### WHAT TO PRODUCE
From the entries below, copy every line holding the word "computer".

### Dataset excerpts
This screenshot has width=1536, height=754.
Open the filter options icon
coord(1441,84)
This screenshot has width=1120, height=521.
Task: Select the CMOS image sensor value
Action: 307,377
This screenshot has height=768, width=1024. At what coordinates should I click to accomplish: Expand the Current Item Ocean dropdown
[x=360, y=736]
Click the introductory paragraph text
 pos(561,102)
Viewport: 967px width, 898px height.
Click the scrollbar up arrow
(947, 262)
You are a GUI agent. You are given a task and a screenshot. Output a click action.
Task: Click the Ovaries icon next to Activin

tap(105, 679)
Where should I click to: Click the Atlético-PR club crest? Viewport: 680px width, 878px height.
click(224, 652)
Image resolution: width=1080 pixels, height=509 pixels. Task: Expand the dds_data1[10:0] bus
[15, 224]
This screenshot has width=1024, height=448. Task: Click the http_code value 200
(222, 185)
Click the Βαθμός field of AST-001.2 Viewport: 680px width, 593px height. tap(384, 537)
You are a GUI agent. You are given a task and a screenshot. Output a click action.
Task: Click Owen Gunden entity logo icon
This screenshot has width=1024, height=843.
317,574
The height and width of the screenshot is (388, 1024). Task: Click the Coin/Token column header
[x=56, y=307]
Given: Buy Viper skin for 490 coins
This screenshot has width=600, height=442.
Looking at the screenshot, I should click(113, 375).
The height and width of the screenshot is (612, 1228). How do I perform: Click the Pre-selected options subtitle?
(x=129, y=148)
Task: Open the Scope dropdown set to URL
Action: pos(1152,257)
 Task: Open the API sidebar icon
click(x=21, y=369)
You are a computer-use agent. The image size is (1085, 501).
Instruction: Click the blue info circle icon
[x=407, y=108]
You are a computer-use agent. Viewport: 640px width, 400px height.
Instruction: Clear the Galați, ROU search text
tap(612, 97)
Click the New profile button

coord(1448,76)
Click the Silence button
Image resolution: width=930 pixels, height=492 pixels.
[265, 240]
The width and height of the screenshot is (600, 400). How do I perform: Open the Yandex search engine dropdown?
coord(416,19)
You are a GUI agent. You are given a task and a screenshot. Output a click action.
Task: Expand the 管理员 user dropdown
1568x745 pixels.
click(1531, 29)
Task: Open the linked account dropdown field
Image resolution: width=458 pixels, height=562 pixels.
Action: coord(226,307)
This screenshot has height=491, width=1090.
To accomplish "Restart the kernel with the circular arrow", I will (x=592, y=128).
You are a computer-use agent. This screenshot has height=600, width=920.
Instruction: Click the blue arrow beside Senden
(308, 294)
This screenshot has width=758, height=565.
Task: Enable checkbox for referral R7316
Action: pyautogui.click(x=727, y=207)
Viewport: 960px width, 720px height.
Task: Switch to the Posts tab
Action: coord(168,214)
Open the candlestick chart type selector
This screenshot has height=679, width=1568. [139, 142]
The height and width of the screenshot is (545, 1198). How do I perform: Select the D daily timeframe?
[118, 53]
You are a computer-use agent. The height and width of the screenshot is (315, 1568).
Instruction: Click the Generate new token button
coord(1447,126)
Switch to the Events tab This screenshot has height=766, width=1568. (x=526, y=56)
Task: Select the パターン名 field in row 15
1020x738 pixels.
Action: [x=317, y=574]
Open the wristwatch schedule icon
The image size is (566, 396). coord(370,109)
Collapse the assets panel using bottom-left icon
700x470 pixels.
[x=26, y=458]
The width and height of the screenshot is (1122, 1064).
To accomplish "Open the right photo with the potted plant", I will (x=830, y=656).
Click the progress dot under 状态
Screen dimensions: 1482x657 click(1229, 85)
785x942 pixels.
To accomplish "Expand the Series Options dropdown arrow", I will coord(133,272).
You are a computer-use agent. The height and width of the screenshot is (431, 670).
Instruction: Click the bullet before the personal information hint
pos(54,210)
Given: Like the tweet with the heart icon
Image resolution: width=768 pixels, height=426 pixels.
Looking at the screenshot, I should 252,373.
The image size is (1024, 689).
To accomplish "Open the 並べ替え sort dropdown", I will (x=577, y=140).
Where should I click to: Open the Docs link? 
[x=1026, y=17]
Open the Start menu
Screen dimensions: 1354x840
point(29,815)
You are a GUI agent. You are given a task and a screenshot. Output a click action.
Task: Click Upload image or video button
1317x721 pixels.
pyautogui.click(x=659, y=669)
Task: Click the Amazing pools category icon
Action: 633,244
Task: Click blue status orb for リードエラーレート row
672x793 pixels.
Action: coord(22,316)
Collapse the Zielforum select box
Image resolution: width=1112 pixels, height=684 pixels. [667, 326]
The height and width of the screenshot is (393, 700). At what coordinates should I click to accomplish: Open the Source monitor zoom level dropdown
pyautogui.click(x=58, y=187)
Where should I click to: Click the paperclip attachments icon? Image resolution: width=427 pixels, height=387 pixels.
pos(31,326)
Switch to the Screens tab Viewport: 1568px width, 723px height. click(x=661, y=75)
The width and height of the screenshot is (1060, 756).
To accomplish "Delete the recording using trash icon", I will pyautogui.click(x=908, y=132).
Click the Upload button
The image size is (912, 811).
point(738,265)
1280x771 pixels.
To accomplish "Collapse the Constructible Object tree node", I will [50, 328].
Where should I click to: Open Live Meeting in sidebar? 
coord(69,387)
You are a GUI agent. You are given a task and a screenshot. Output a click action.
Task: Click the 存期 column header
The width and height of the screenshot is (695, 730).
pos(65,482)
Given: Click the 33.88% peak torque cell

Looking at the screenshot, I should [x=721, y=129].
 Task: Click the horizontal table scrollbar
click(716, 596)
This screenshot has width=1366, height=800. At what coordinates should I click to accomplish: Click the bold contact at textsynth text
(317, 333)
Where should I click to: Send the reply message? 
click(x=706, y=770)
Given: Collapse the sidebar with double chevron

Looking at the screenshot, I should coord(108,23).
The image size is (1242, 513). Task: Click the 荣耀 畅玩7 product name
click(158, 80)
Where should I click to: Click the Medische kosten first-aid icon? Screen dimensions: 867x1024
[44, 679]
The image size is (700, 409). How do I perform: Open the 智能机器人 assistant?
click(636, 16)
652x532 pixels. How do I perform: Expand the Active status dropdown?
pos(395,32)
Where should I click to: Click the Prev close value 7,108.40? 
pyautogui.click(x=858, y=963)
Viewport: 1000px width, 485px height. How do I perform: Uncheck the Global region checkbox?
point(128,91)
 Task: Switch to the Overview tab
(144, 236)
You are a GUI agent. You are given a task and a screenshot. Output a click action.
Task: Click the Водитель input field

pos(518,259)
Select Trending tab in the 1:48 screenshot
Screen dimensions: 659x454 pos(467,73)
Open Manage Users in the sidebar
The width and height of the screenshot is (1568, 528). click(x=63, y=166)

### EXERCISE RESPONSE
You are a computer-use agent. The image size is (1085, 501).
You are a computer-use agent. Viewport: 640px width, 400px height.
You are a computer-use agent. This screenshot has height=600, width=920.
You are a computer-use agent. The height and width of the screenshot is (315, 1568).
You are a computer-use agent. The height and width of the screenshot is (431, 670).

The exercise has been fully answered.